**TASK REQUIREMENTS:** When the string "icon" occurs in a line of the listing below, return that line.

**LISTED RECORDS:**
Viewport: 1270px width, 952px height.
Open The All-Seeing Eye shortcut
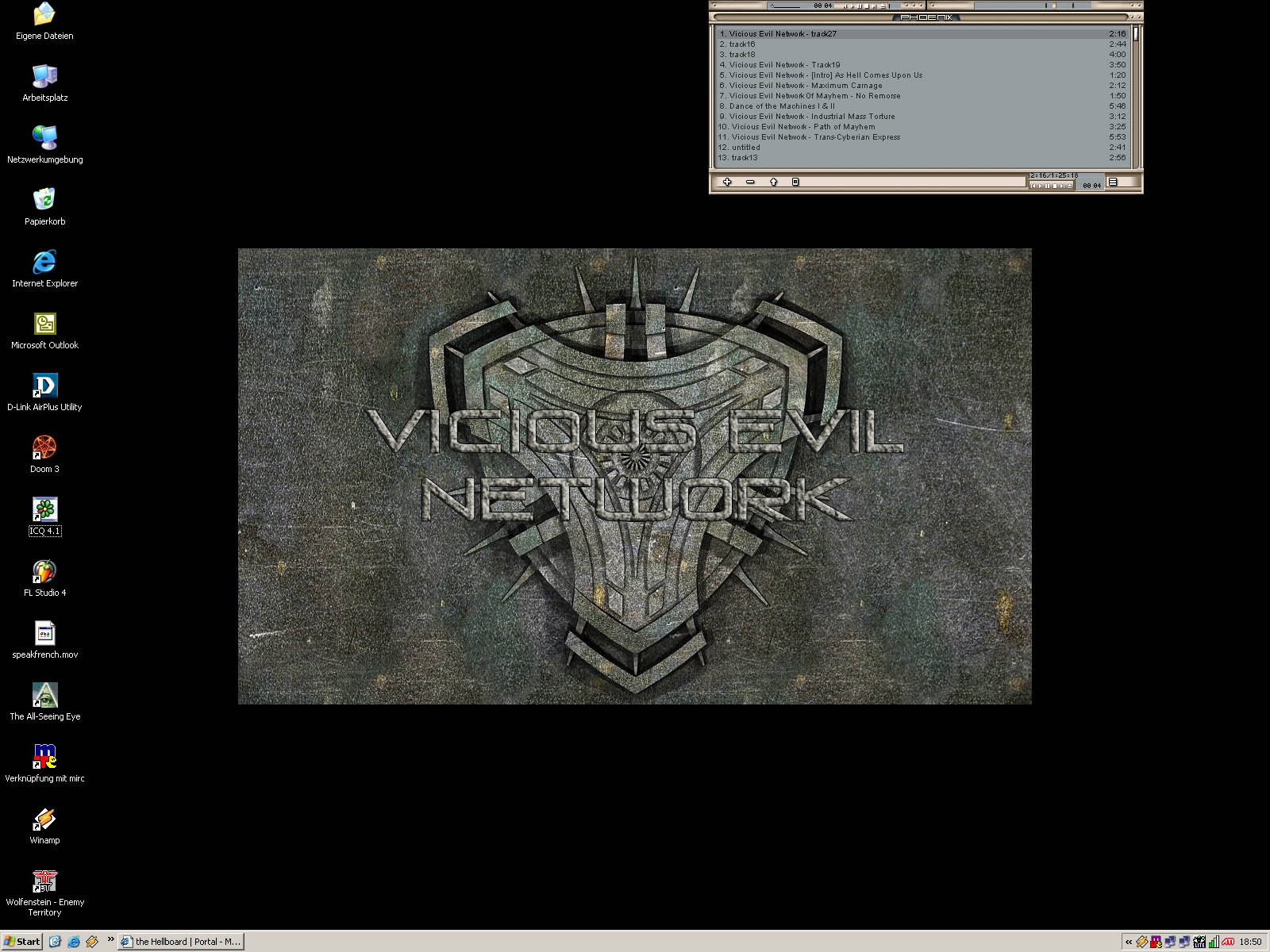(x=44, y=697)
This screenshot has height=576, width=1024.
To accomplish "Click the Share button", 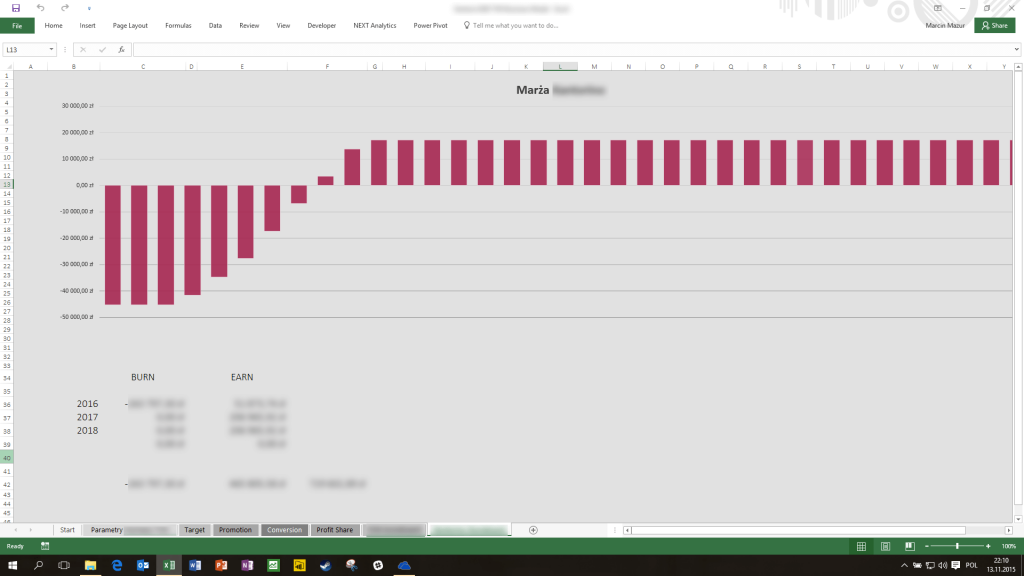I will point(994,25).
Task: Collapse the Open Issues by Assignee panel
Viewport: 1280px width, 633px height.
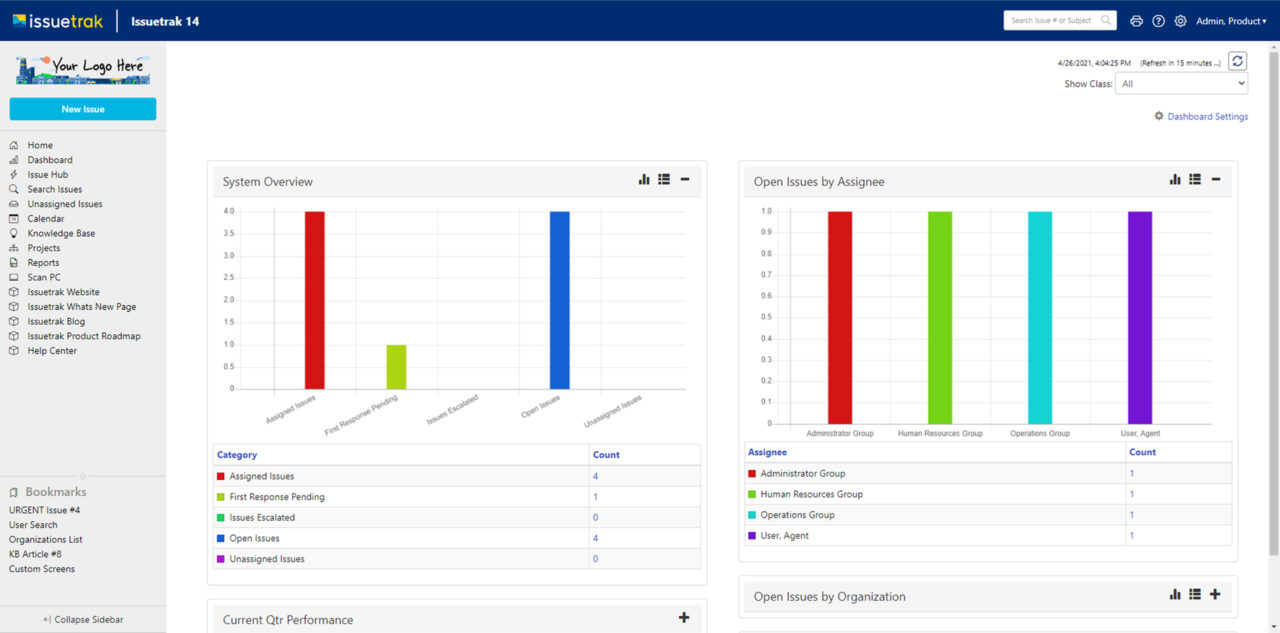Action: pos(1215,179)
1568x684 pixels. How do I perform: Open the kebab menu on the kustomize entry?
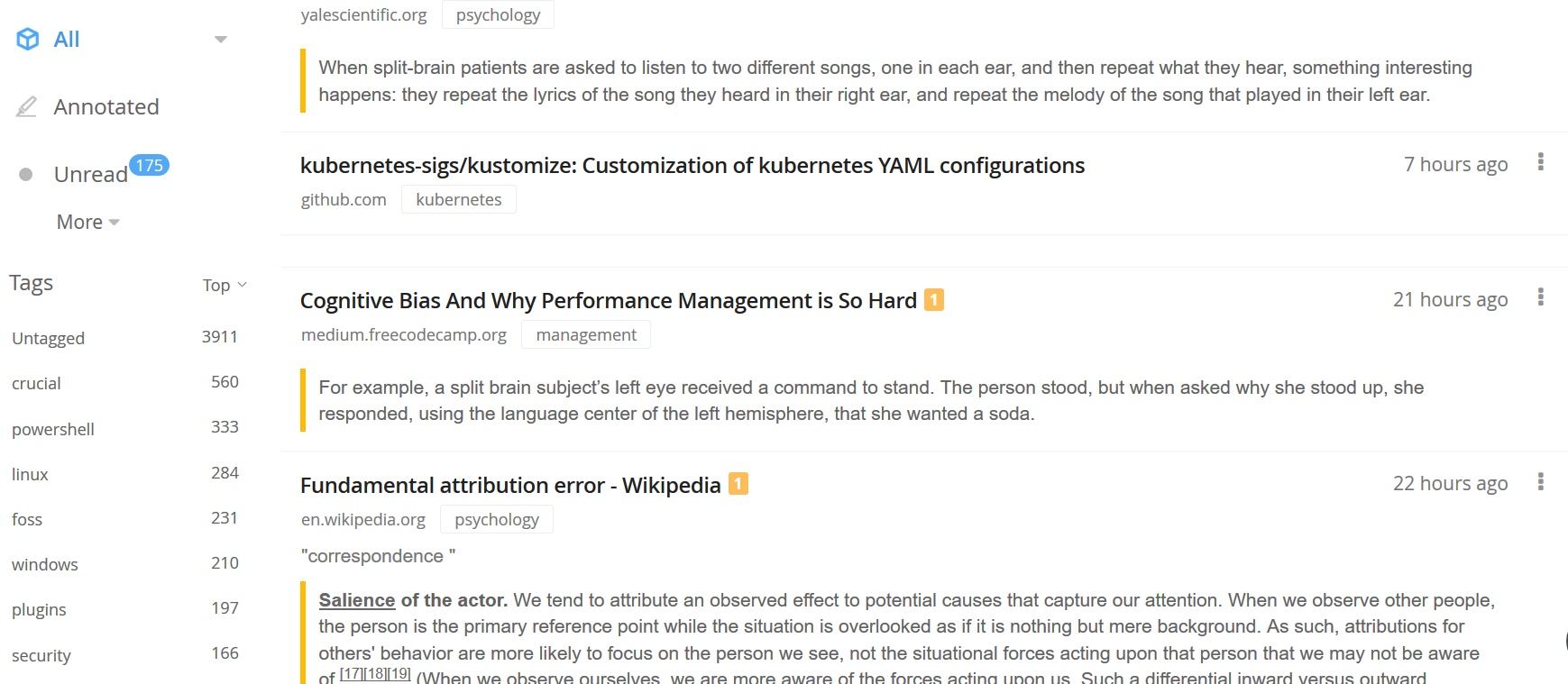click(x=1541, y=162)
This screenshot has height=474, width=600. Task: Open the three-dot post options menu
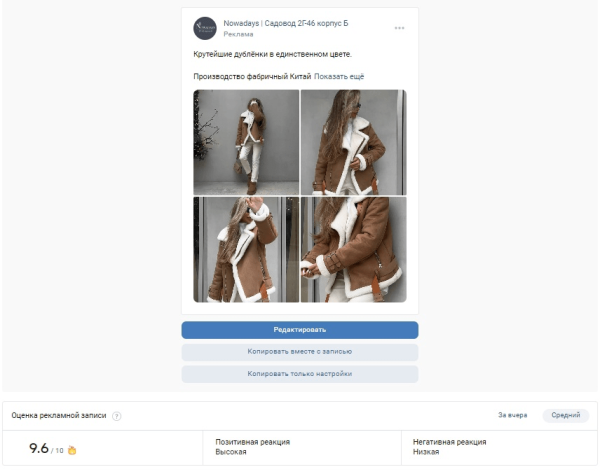tap(399, 28)
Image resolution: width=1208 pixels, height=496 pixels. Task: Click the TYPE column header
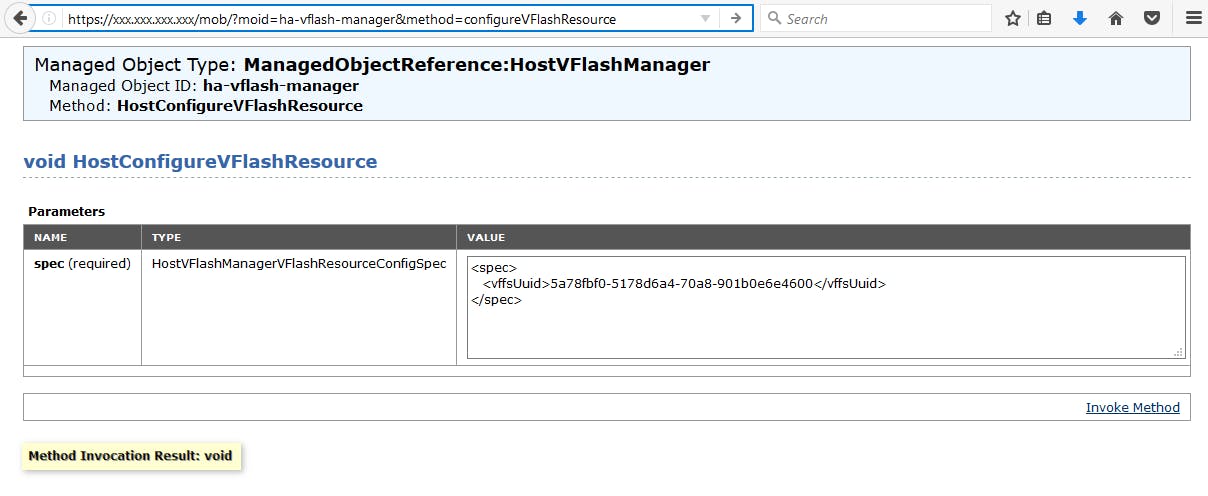[167, 238]
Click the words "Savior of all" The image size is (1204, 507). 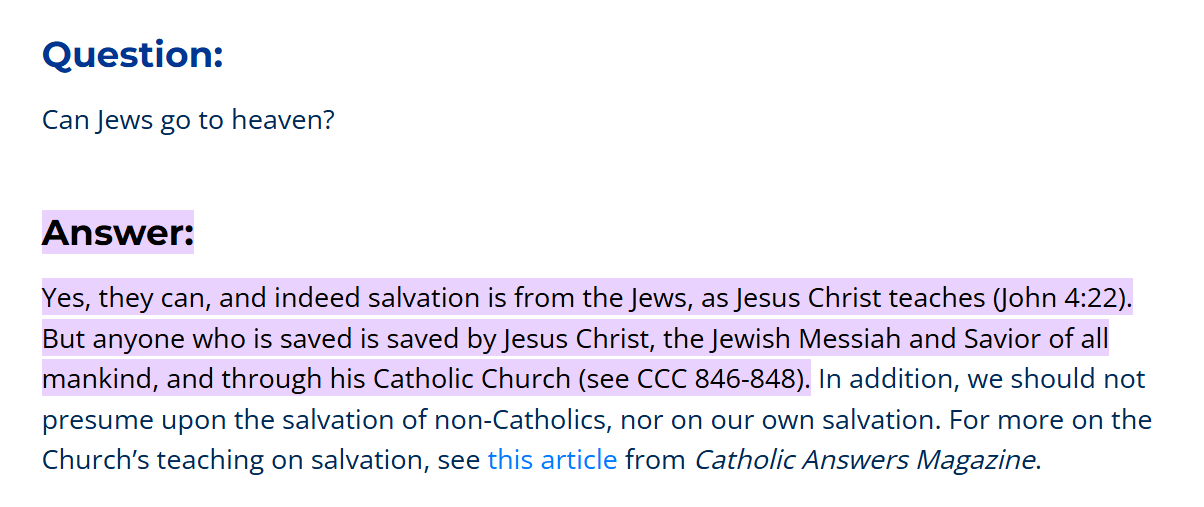pyautogui.click(x=1036, y=339)
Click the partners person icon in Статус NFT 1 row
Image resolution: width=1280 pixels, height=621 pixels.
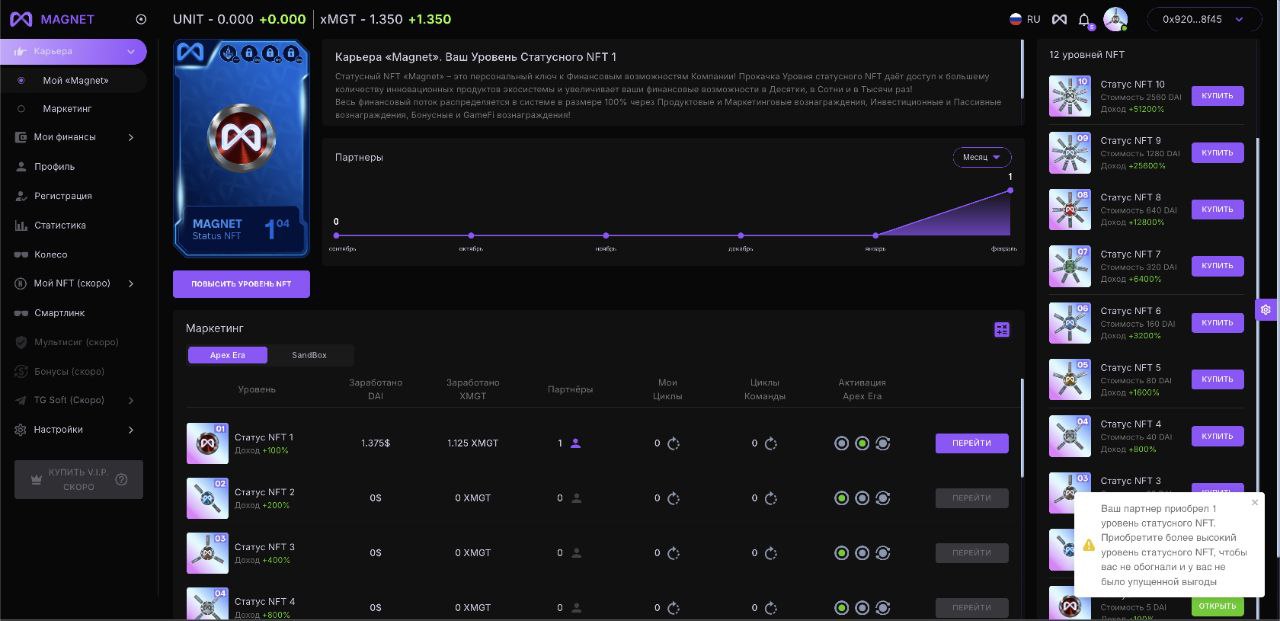(576, 443)
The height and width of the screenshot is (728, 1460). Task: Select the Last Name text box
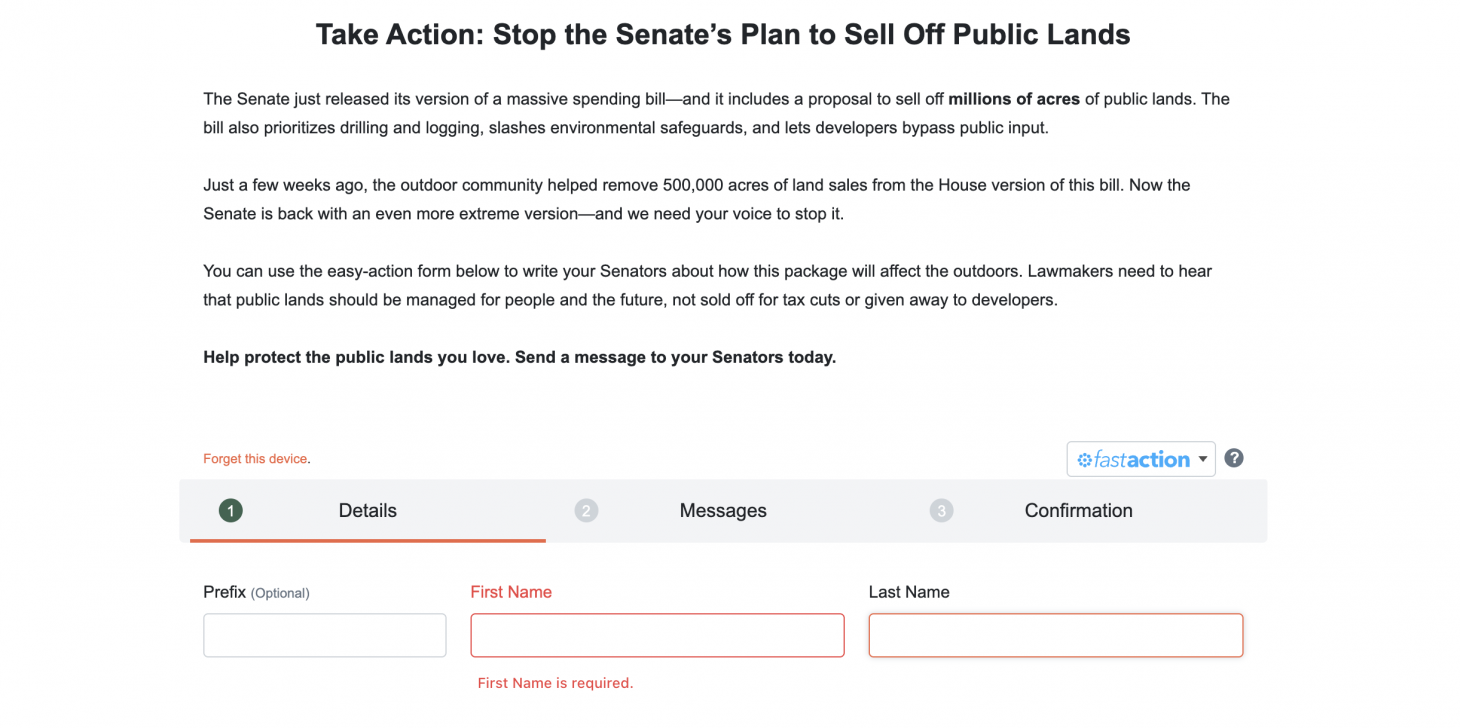(1055, 635)
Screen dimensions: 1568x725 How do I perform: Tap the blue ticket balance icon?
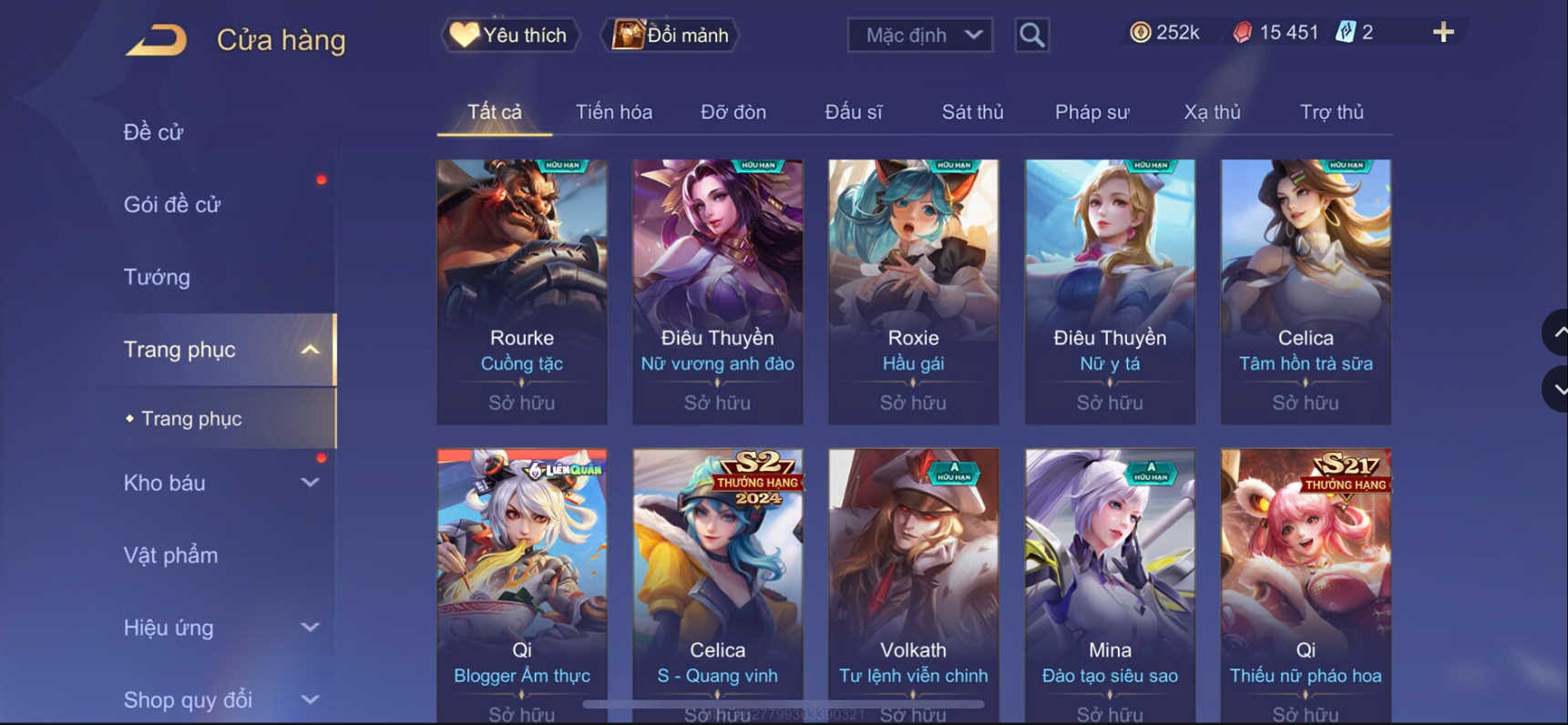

**ANSWER SPACE:**
Click the partners person icon in Статус NFT 1 row
Screen dimensions: 1568x725 How do I perform: Tap the blue ticket balance icon?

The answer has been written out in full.